■ Exercise brief
Using the data below, return every line that holds the word "menu".

■ Data listing
##############################
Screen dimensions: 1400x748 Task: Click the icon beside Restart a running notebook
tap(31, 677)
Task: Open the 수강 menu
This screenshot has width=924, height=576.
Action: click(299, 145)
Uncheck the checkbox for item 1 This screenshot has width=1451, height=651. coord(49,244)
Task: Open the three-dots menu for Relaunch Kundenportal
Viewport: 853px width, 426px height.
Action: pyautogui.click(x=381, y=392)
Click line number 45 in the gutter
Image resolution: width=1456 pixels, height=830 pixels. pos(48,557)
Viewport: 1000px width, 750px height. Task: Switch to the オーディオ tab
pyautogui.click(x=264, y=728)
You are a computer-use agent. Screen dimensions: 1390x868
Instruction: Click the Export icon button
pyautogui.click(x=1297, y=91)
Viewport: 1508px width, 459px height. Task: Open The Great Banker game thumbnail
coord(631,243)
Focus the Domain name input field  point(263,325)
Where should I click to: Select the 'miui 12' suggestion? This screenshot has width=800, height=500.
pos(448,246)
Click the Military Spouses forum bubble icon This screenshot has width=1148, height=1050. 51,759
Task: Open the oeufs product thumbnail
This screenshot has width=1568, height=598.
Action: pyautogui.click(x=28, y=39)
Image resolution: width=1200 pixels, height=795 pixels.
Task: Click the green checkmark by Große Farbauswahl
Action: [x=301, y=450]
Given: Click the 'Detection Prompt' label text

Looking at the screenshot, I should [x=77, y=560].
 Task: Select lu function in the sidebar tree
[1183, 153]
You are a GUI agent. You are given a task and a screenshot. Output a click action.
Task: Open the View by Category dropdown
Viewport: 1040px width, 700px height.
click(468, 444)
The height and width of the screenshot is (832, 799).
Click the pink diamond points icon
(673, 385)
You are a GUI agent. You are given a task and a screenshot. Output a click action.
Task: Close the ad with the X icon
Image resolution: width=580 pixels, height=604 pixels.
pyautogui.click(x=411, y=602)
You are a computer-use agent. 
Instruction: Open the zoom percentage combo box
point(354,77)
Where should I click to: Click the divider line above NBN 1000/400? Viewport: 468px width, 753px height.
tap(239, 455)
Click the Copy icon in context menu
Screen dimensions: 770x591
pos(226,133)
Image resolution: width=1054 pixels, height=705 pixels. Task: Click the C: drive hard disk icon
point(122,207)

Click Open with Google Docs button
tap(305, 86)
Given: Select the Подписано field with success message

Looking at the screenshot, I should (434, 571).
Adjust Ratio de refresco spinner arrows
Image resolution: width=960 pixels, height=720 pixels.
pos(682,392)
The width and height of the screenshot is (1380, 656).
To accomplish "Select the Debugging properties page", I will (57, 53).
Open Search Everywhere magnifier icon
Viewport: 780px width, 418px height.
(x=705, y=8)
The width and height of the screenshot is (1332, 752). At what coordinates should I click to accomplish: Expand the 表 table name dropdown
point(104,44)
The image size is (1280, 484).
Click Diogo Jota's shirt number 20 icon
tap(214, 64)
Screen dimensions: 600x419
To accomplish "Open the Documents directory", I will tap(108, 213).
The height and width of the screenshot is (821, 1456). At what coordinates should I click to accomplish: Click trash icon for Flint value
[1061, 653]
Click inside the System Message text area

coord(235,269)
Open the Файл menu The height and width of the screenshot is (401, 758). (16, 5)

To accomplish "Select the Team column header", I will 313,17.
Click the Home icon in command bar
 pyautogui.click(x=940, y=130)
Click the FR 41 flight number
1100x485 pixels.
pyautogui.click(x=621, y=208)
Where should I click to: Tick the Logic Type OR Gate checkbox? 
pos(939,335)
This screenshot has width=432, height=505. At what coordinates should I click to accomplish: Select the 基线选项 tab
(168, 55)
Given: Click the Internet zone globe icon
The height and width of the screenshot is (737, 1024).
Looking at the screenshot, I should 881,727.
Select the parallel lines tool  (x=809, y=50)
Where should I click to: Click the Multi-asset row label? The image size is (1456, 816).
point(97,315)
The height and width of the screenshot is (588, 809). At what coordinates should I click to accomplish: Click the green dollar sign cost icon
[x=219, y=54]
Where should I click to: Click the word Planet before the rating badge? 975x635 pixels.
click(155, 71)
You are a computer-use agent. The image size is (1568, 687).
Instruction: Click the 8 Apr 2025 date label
##############################
■ Solved problem
Task: Open the 수강 menu
Task: Open the three-dots menu for Relaunch Kundenportal
Click the Copy icon in context menu
Open the Файл menu The height and width of the screenshot is (401, 758). (16, 5)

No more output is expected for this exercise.